September 18 and 19 should prove to be exciting, as only the strongest teams were able to make it to the knock-out quarterfinals to be played in Ljubljana. At stake in the quarterfinals are slots in the semifinals and tickets to the 2014 FIBA World Cup World Cup in Spain. For one of the teams, they are also playing for their home crowd and are seeking to return to the FIBA World Cup for the third straight time.
As the quarterfinals start on Wednesday, individual matchups and team cohesion start to come to the fore. In the second part of the four-part series on the quarterfinals, we will look at two teams on a collision course to the top of European basketball.

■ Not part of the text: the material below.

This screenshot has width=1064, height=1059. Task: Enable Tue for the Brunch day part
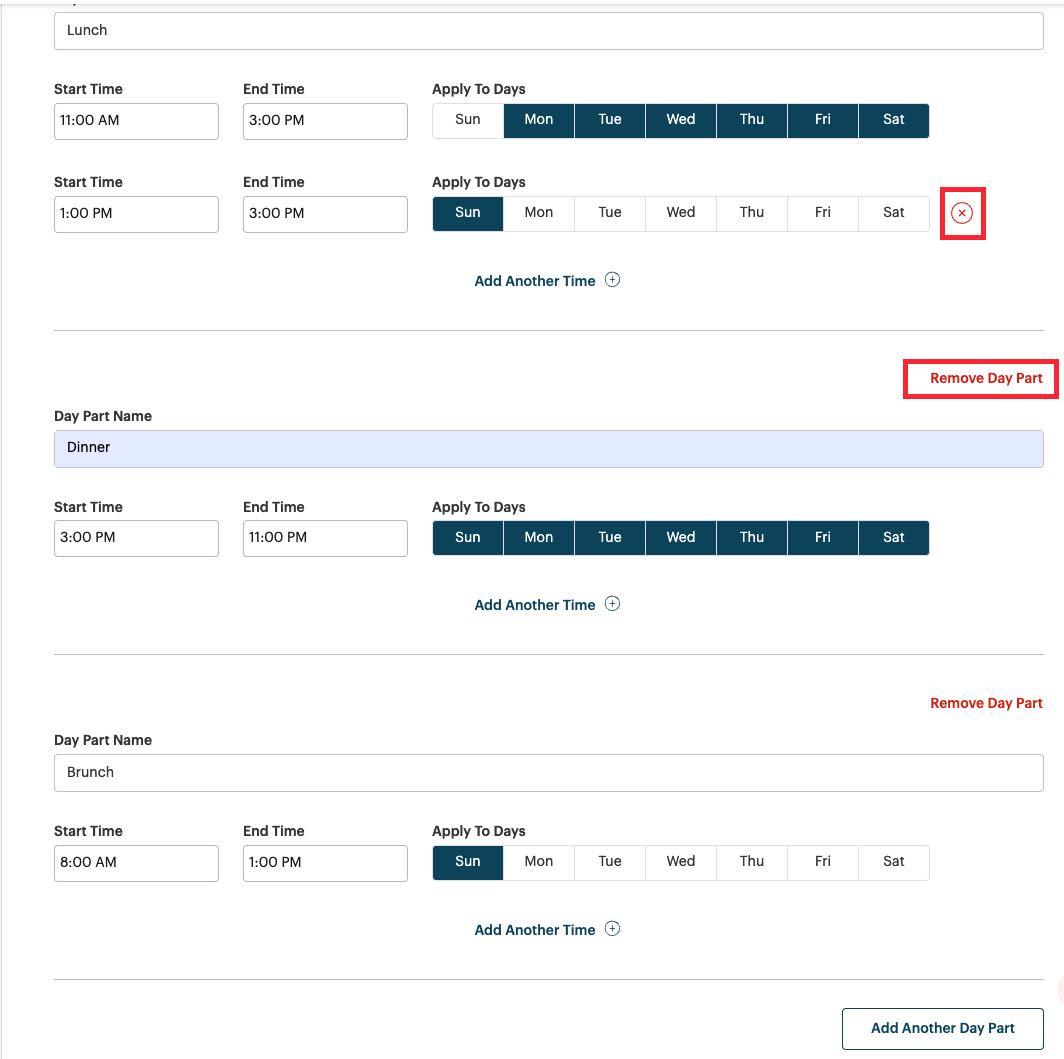tap(609, 861)
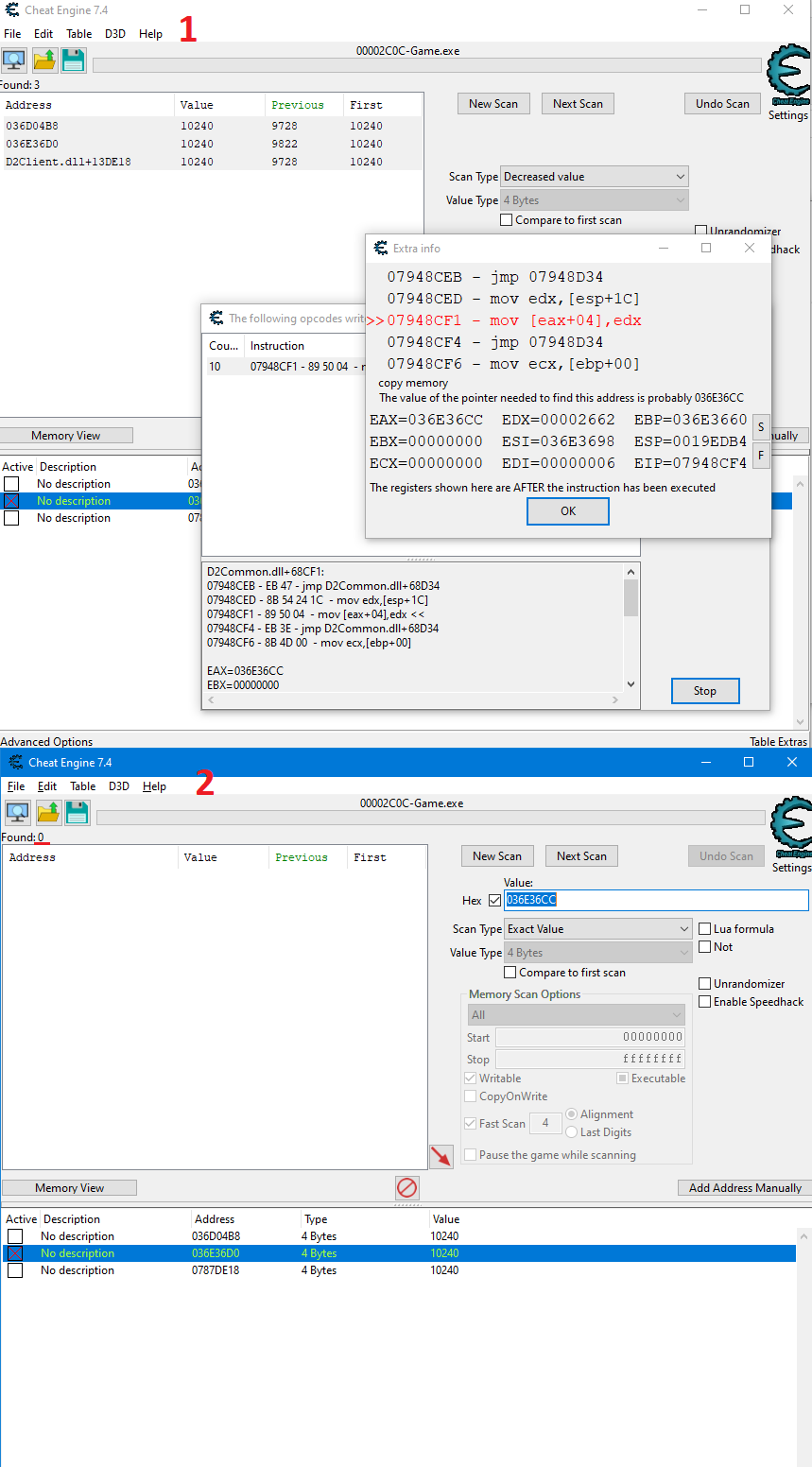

Game 2: Slovenia vs. France
Slovenia is a proud host and have relished the opportunity to play in front of their hometown crowd. Even though they were only third in Group C, the team won two games out of three in the second round, qualifying them for the quarterfinals. The Slovenians are banking on the guard duo of brothers Goran and Zoran Dragic who have been playing fluid basketball so far in the tournament. Dragic, in particular, has elevated his play since being named the Phoenix Suns' starting point guard. They also have a couple of solid inside defenders in Bostjan Nachbar and Mirza Begic, who led Europe in shot blocks in the 2011 version of the tournament. Slovenia also want to let backup point guard Jaka Lakovic, who has experienced a career renaissance since going to Turkish club Galatasaray, have a third shot at the World Cup.
France brings a lot of star quality to Eurobasket 2013 as the roster boasts four current NBA players. Their performance in the second round did not show their talent level, though, as they lost two games to Lithuania and Serbia and won only once (against Latvia). While the French are a bit shorter than Slovenia, they more than make up for it with speed as San Antonio Spurs point guard Tony Parker enjoys playing in transition. Parker is backstopped by Spurs teammate Nando de Colo and LA Clipper Nicolas Batum. Boris Diaw provides stability in the paint, while young center Joffrey Lauvergne has held his own against taller and bulkier big men. The French would like nothing more than to improve on their 13th-place finish at the previous World Cup; their talent level clearly shows that it has the capability as they placed in the 2012 London Olympics.
Both teams are blessed with great backcourts and gifted big men. Tony Parker might be the difference in this matchup, as he is clearly more court-savvy and experienced than his Slovenian counterpart Goran Dragic. The Lauvergne-Begic battles in the paint will surely be interesting to watch, but the upper hand should go to Slovenia. The key to this game would be dictating the tempo. If Slovenia can get enough offensive rebounds to stall France's explosive running game, they might just go on to the next stage. But France is far too talented individually to be taken for granted. In a close fight, France will prevail by five points at the least.